This season, what have been the challenges of playing the shades of melancholy that Kendall has been going through? I imagine at some point you have to be a little bit nervous yourself that that's all going to come through on camera, that you're going to be able to convey the different gradations that you're trying to play.

Some other kind of actor might answer that differently and have more technical facility in terms of rendering those shades. My belief is, if you actually inhabit a place of brokenness and grief and then just let that live, without in any way trying to control or prescribe or present what that might look like, that's been my goal, to live in and inhabit whatever given circumstances are, emotionally as best I can, and hope that the way that is emanating and coming through me, or even existing in me in an embodied way, will be felt by the audience, if it's real for me.

But in terms of the gradations, I don't know.
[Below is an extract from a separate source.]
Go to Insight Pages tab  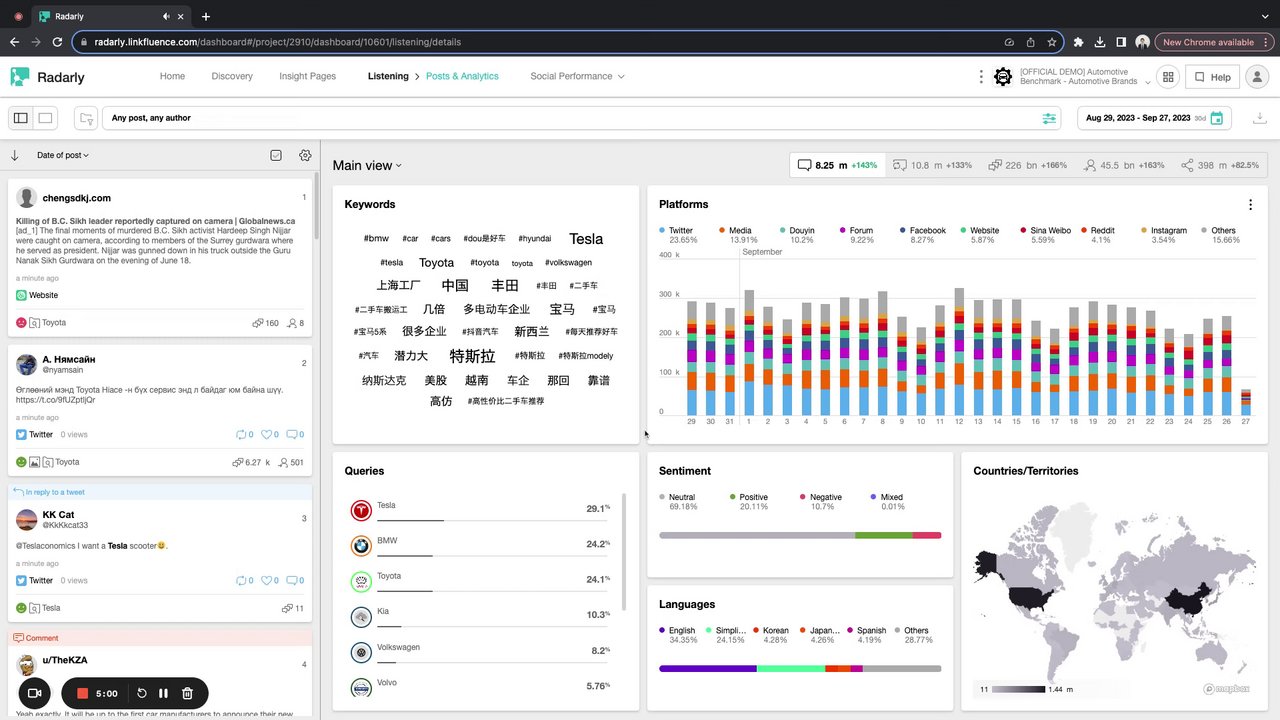coord(308,76)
Hopefully it's not all the same color gray because I think as we're doing it, I'm having quite a real and personal experience. You have to figure out what are the things that would break me? What are the things without which, or if I was to lose them, or if I were to cross this line or that line in some irrevocable way, would just shatter me? And so those are the kinds of creative puzzles that you're struggling with as the actor.

That's all very highfalutin, but really the writing just brings it out of you. I think of the writing as a set of magnets that just magnetizes out of you, the emotions and gradations that it requires. It just summons those things out of you, so you just need to be a vessel for that. So I guess that I'm not very aware of what's showing up on camera, and I don't want to be. I trust that if it's coming from the unconscious in me, then that's right. If I ever become too self-aware, then I feel further from the truth of it.
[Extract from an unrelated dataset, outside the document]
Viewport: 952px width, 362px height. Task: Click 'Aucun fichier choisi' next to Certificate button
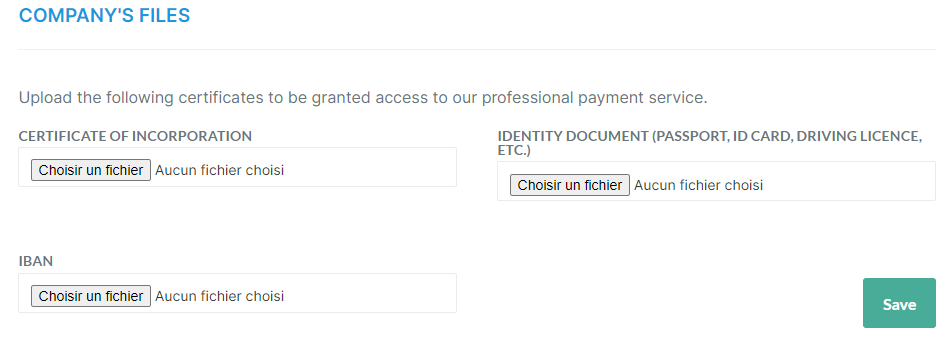(219, 170)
Does your process require that you dig in and stick with these gradations of gloominess? Or do you have to force yourself to have moments of silliness between shots, just to kind of shake this off?
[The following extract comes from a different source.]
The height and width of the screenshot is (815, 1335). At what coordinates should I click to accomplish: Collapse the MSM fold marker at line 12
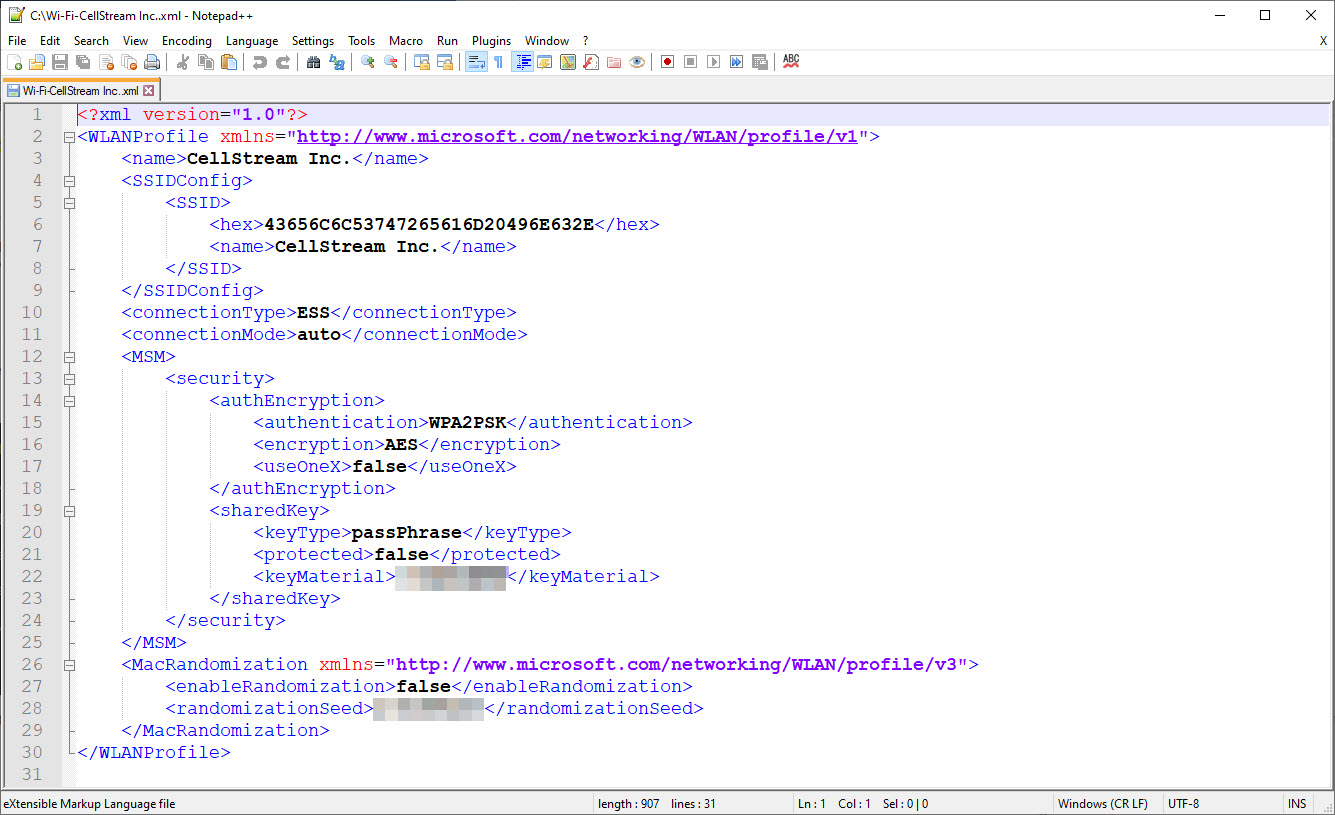tap(69, 357)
No, I find that I need to dig in and entrench myself and then stay in. I would also say gloominess is a symptom of something, but what Kendall is experiencing is closer to a despair that is as close as you can be to wanting to die. It is a hell that he's in, and it is despair. The interesting thing about despair is it, as the absence of all hope, it's very inactive. That was a challenging as an actor to try and play, because the truism is that you always need something active to do as an actor.

So this was an experiment for me to try and kind of be in a dead man's float for as long as I possibly could, in the arc of the season, until something comes along that might reanimate me. But it really did feel like The Revenant, in a sense of just a person who's essentially dead, who at a certain point in a later episode, something will galvanize him that makes him want to live again. But in those early episodes and in four I think we're still dealing with a level of despair that is the absence of life in him. Whoever that guy was that we met rapping in the backseat of the car in the very first episode, he's not there anymore. That was tremendously sad for me.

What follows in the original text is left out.